The Learning Annex is a privately owned continuing-education school in New York. As a resident of New York City, I can testify to its success – its kiosks of free course catalogs are on nearly every street corner in Manhattan. It was founded in 1980 by Bill Zanker, who sold the company in 1991 and then repurchased it and resumed ownership in 2002. The 2007 Inc. 500, a list of the nation’s fastest-growing private companies, ranked the Learning Annex at number 346 and said that it makes over $100 million in revenue in each year.
On my lunch break last week, I picked up a Learning Annex catalog and flipped through it. Some of its offered courses are about professional software, how to found a small business, how to interview for a job, or other serious topics. Others are about dating, diet, or other self-help topics. But a great many of them are straight-up pseudoscience. A large number of Learning Annex classes promise to teach students how to develop their psychic powers, how to get rich or find the perfect spouse using the “Law of Attraction” (the Law of Attraction is a very popular course topic), how to communicate with dead relatives, how to “reverse the aging process”, how to heal using qi gong, how to improve your life with neurolinguistic programming (for the jaw-dropping price of $2500), and many more.
As a private business, the Learning Annex profits by people signing up to take its courses, so they have little reason to turn away anyone who offers to teach a class. This no doubt accounts for much of the bottom-feeding superstition in these pages. There are many self-deluded people who are eager to share their credulity with the world, and of course it’s much easier to claim to be a teacher of psychic powers than to be a teacher of Photoshop. One requires actual skill and education, while the other thrives on a lack of any discernible qualifications or results. The mantle of “psychic teacher” can be worn by any charlatan; if they’ve published a book or run a website, so much the better.
But it goes far beyond that. The Learning Annex, far from passively putting up with these miracle-mongers, actively works to promote them and boasts about their presence. The first page of its catalogue, as well as a later full-page ad, prominently advertises a webcast by noted psychic failure and free-speech enemy Sylvia Browne. The Browne webcast is presented as a tie-in for the launch of their own new pseudoscience-themed site, SpiritNow.com, whose index page is a gleeful mishmash of astrology, angels, psychics and feng shui. The back page of the catalogue, meanwhile, advertises a course taught by TV psychic Char Margolis.
Purely on an economic level, it’s hard to fault the Learning Annex. No doubt they, like much of the media, have found that peddling pseudoscience is a great way to rake in the bucks. Marketing to skeptics is an endeavor that some might say suffers from an intrinsic contradiction. But the credulous are huge in number and eager to be exploited.

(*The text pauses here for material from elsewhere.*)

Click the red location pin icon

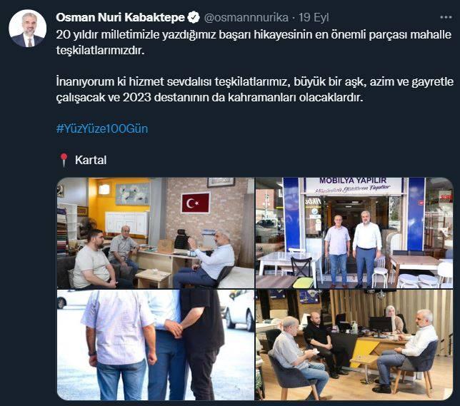click(64, 160)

But the problem with pandering to superstition is that, inevitably, it degrades one’s seriousness and credibility. The more this nonsense infects its pages, the more the Learning Annex will lose what real educators it has. After all, if you’re a genuine, credible expert on some important topic, why make yourself a laughingstock by sharing space with fly-by-night psychics, people who talk to angels, and hawkers of the latest get-rich-quick scams? Pseudoscience, like water, seeks its own level. Before long, if they continue at this pace, this is all the Learning Annex will have left – just one more outlet for every brand of nonsense our society has to offer.
Every educational institution has to confront the fact, at some point, that real teaching is a difficult, expensive business. It’s certainly possible to succeed doing it legitimately, but the temptation will always be there to lower the standards, throw open the gates, and make the easy money from people who flock to have their superstitions catered to and their prejudices reinforced. “What’s the harm?” is the usual rationalization – a rhetorical question which can be answered by noting that the harm, though subtle at first, is very real indeed. It consists in sending the message that pseudoscience is a legitimate area of study, worthy of being put on a par with genuine science. Inevitably, science suffers from that equation.